» **REQUIREMENT**: Within the records, find every line that includes the word "input" and copy it.

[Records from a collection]

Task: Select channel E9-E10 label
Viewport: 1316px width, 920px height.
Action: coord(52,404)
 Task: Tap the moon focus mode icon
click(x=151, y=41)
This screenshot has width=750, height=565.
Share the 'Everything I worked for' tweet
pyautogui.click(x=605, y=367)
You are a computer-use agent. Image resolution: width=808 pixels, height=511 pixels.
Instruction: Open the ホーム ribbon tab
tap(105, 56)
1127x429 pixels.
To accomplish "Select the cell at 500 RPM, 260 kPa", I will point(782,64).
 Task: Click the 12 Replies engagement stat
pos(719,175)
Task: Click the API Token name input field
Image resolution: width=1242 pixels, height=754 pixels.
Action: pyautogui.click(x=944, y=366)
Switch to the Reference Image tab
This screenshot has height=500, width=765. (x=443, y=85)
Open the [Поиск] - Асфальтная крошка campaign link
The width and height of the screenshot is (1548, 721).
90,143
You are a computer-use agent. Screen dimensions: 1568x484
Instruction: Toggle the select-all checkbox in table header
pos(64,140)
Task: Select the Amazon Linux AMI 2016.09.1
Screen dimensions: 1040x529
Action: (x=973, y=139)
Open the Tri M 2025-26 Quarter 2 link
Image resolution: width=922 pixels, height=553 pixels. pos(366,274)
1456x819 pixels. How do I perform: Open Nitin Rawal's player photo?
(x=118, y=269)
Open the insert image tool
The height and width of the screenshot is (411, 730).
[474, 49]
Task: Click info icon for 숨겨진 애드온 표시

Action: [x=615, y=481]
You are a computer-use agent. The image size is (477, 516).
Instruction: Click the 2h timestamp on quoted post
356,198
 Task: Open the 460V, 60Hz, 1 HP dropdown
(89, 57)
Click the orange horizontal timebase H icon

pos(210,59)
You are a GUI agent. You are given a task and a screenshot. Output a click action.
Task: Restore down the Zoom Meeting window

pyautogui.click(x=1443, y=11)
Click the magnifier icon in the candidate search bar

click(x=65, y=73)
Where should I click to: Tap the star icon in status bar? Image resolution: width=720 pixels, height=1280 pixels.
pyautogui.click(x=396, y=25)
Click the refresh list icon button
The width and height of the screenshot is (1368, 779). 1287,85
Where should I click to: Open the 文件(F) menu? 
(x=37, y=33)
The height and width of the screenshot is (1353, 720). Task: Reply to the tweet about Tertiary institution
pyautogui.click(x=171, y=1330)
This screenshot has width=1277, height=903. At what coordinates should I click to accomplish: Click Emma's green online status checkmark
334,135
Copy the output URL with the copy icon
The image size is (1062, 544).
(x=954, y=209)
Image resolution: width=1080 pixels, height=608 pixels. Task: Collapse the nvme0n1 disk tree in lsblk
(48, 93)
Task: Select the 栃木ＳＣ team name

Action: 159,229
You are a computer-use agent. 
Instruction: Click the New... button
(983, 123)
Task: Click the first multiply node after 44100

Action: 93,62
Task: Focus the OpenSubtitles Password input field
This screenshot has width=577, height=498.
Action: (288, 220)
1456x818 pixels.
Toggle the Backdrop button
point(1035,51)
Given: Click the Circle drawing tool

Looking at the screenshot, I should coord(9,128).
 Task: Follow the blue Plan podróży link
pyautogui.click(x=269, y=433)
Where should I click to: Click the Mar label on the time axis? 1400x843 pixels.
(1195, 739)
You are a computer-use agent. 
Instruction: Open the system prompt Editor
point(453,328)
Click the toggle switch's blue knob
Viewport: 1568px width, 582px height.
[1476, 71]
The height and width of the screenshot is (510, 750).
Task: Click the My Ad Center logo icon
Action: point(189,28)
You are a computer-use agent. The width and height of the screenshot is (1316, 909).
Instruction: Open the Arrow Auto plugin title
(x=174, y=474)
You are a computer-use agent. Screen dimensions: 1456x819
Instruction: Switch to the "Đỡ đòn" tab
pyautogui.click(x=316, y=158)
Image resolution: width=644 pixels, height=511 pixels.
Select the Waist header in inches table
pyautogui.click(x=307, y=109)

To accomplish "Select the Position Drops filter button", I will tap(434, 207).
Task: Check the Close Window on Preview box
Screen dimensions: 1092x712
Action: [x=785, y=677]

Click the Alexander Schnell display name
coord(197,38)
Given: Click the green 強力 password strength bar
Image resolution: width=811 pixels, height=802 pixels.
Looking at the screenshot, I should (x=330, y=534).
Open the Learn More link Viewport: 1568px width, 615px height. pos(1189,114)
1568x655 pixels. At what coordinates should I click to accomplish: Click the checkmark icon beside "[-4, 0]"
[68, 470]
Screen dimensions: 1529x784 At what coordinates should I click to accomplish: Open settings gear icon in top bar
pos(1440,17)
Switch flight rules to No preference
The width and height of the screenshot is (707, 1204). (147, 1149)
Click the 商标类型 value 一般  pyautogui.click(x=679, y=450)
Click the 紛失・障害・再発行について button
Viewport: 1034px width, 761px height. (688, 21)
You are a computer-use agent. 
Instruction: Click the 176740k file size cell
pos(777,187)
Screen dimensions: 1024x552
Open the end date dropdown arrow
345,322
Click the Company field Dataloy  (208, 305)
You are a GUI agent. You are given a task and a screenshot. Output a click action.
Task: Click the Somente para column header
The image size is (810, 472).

» **TASK SOLUTION**:
Task: Click the API Token name input field
Task: Focus the OpenSubtitles Password input field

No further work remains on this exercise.